As a Colorado parent, you may prioritize leaving a legacy behind for your loved ones, but you may face additional estate-planning considerations as the parent of a special needs child. Providing for your disabled child after your death involves a careful balance, because if you leave too much behind to him or her, it may jeopardize continued eligibility for government assistance.
According to Forbes, a special needs trust gives you and other parents of children with disabilities a means through which to leave your children assets without hurting eligibility for other benefits, such as Supplemental Security Income or Medicaid.

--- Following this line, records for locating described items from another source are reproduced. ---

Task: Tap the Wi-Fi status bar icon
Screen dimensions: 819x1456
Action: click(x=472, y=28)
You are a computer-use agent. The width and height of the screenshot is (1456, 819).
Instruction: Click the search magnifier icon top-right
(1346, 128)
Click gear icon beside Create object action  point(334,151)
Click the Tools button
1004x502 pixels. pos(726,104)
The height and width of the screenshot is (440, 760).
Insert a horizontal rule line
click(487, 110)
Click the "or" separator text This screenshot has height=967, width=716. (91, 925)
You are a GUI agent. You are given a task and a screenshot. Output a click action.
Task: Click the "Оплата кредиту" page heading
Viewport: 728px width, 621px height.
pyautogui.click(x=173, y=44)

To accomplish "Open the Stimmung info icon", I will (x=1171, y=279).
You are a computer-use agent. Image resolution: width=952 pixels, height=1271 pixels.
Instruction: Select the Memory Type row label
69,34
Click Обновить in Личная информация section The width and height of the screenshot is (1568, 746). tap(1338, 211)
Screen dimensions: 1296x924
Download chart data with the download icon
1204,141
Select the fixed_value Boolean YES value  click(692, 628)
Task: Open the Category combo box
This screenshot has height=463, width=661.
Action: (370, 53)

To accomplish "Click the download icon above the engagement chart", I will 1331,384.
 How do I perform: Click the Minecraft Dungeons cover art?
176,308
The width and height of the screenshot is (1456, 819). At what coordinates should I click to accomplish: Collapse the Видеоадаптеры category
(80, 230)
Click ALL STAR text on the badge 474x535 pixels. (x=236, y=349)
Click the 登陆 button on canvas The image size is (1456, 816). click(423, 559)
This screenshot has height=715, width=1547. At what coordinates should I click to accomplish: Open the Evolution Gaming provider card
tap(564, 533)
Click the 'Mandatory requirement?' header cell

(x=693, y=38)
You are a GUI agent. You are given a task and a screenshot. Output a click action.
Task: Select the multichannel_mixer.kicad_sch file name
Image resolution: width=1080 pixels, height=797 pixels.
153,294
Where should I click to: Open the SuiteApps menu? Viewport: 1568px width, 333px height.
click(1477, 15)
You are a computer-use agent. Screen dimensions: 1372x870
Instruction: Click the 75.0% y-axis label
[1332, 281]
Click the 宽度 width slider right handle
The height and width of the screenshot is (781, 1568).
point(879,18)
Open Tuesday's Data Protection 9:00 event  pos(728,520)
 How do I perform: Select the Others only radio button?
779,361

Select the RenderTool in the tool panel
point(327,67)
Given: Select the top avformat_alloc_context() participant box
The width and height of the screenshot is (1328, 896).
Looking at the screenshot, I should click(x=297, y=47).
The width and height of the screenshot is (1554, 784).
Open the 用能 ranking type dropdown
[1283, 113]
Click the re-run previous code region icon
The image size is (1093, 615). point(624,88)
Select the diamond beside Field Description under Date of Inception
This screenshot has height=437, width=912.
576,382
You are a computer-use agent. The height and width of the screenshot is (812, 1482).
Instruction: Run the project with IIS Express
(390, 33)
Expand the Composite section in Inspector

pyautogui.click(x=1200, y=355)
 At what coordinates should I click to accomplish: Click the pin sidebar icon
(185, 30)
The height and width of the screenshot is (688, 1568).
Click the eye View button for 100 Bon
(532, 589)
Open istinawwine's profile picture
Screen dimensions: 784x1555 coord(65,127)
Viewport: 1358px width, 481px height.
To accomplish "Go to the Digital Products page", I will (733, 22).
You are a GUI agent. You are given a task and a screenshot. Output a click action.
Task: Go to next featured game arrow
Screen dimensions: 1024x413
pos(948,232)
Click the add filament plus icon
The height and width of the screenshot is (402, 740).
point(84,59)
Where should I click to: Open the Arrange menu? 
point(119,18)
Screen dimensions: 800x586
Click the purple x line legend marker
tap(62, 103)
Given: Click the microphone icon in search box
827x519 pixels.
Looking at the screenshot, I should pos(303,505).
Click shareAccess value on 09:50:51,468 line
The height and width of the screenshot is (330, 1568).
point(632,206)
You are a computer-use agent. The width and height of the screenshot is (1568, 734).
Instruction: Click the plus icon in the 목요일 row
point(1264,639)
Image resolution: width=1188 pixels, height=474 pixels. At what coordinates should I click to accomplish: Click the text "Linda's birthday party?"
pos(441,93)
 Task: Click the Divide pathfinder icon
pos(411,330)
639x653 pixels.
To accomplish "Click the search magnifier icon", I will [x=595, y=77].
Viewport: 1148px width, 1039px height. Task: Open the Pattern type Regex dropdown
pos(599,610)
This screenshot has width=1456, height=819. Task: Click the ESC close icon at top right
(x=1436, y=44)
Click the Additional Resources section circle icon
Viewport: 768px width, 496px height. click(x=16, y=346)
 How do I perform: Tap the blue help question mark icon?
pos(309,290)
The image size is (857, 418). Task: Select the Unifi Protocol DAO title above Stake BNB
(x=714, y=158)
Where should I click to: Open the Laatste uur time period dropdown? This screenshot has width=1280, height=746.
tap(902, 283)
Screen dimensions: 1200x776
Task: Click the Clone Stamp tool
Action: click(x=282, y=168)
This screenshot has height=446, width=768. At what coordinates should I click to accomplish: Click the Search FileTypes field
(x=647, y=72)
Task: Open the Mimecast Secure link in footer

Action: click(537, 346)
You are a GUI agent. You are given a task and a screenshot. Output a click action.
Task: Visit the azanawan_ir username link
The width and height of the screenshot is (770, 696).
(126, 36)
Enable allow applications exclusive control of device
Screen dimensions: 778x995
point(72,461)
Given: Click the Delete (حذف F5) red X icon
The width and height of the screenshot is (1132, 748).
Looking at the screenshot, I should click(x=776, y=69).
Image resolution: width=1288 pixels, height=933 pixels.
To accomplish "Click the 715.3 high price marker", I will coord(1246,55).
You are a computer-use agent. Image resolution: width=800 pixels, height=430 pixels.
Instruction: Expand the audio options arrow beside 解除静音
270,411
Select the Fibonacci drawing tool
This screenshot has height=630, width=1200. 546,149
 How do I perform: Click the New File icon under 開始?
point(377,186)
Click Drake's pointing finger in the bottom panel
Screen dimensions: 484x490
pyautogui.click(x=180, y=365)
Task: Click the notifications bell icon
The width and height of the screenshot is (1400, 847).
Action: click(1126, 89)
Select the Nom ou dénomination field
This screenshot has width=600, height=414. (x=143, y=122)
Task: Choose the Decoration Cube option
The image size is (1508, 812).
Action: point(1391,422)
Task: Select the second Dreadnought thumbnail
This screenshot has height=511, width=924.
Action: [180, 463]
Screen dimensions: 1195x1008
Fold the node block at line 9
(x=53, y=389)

When you place assets into a special needs trust that you want to go toward the future care of your child, you shield those assets from creditor claims. Credit card companies, landlords and other creditors may not touch the assets inside the special needs trust under any circumstance.
Special needs trust types
Several different types of special needs trusts exist. Many people choose to set aside assets for their child with disabilities in either a first-party, or self-settled, trust, or a third-party special needs trust. The self-settled trust might be appropriate for your child if he or she receives funds as part of a settlement or has claims to an inheritance. It may also suit your needs if your child had property or assets of his or her own before becoming disabled.
The third-party special needs trust is another form to consider. With this type of trust, you or someone other than your disabled child funds it. The third-party special needs trust gives you a chance to set aside funds for your child, and it also allows you to make distributions to other family members when certain conditions exist.